One of these issues involves how to properly handle any wages that are due to a deceased employee.

There are several factors that determine whether or not the payment of that employee’s wages are taxable, how the payments and taxes withheld should be reported, and to whom the wages should be paid.

These factors include the following:

  • Whether the payment is for an uncashed paycheck or for unpaid accrued wages, vacation pay, taxable fringe benefits, or other types of accrued compensation.
  • Whether the payments are made in the same year the employee died or in the following year.
  • Whether or not there are state laws limiting the amount that can be paid, to whom the wages can be paid, and whether or not state income taxes should be withheld.

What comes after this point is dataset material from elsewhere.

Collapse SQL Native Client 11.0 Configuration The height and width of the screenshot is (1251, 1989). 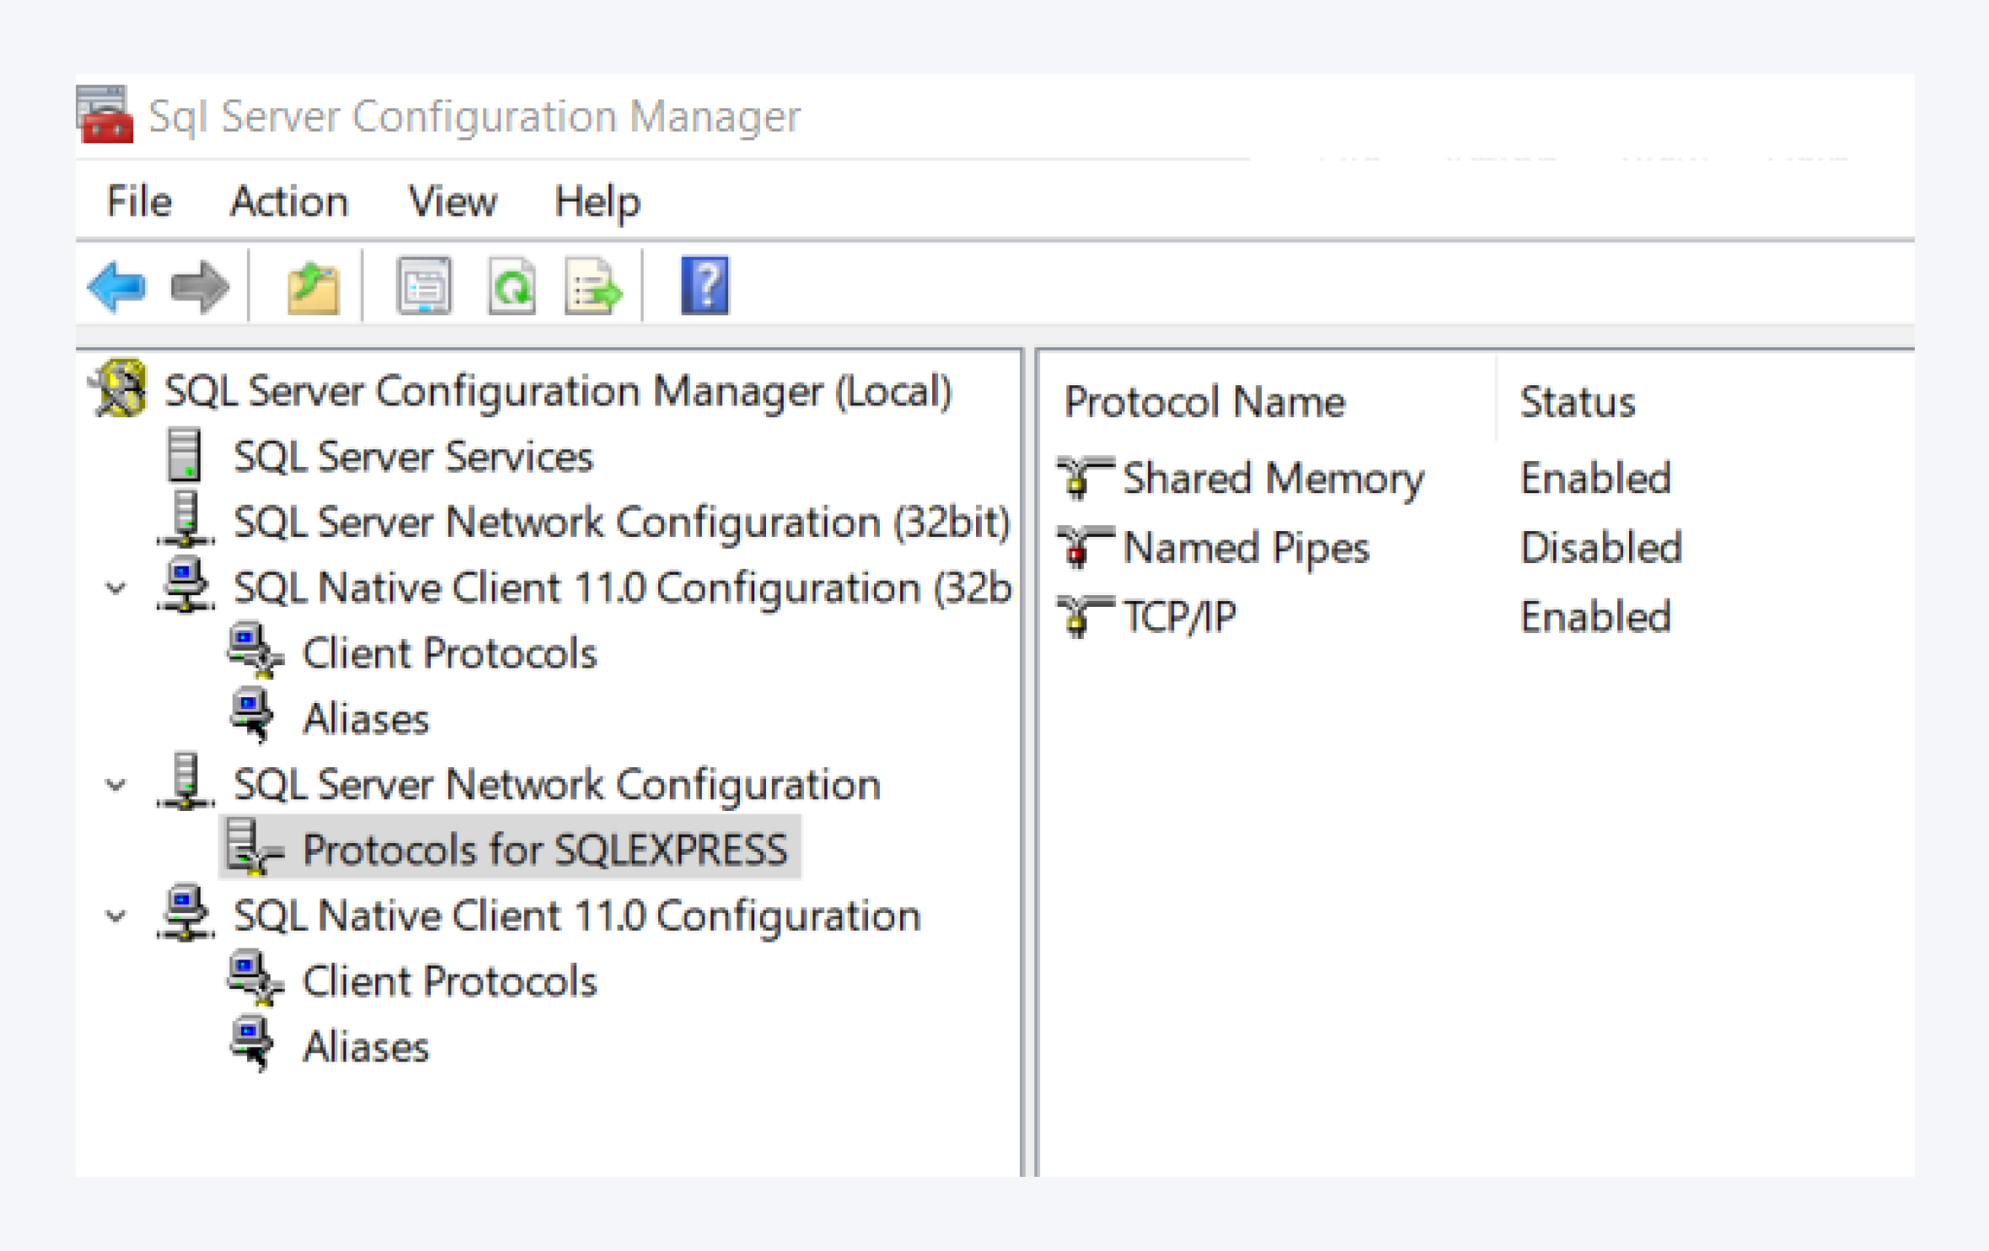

Handling a Deceased Employee’s Paycheck

Uncashed Paychecks

If a paycheck has already been issued to an employee, but the employee dies before cashing it, a check has to be reissued for the same net amount of the original check, payable to the employee’s beneficiary or personal representative.

The employer should also have the employee’s personal representative sign a statement that the money being paid is for a deceased employee’s uncashed paycheck. Since the final paycheck was already issued once, the necessary taxes have already been withheld, so the wages and taxes will be reported on the employee’s Form W-2 at the end of the year.

One issue that must be addressed at this point is the definition of the personal representative. Under federal law, an employee’s personal representative is any person designated by an employee’s will or determined by probate. If there is no will or if the employee’s will or estate has not yet been probated, the check should be issued to the employee’s estate.

Employers will want to check state law at this point, because it may designate that only certain individuals (such as a spouse, children, or parents) may be the employee’s personal representative, and may limit how much may be paid directly to a personal representative.

Accrued Wages Paid the Same Year as the Employee’s Death

Before a deceased employee’s accrued wages can be paid, the employer should have the employee’s personal representative or beneficiary complete a Form W-9 in order to obtain the person’s Social Security number (SSN). Typically, if there is no personal representative, then the wages cannot be paid until the probate court has established the estate and the IRS has issued a tax identification number (TIN) for the employee’s estate.

Wages paid in the year the employee died are subject to federal employment taxes (Social Security, Medicare, and FUTA). Therefore, the employer must withhold the Social Security and Medicare taxes from the employee’s unpaid wages and deposit these taxes and the employer’s share. [IRS Publication 15, pp. 23, 36.] At the end of the year the wages will be included on Form 940, subject to the FUTA tax. The employer will report the accrued wages and the federal employment taxes withheld in Boxes 3-6 on the employee’s Form W-2. The gross amount of the unpaid wages should not be included in Box 1. [IRS Revenue Ruling 86-109.] The gross amount paid should be reported in Box 3 (other income) of Form 1099-MISC in the name and TIN of the beneficiary, personal representative, or the employee’s estate (see www.irs.gov/pub/irs-pdf/i1099msc.pdf).

Wages Paid in a Year after the Employee’s Death

The payment of accrued wages may not be paid until a later year because of delays in probating the employee’s estate. When this happens, IRS Revenue Ruling 86-109 states that “these payments are not considered wages for purposes of the collection of income tax at source,” and the payments are not subject to federal employment taxes. These amounts will not be reported on a Form W-2.

Therefore, the employer will report the gross amount paid in Box 3 (other income) of Form 1099-MISC in the name and TIN of the beneficiary, personal representative, or the employee’s estate.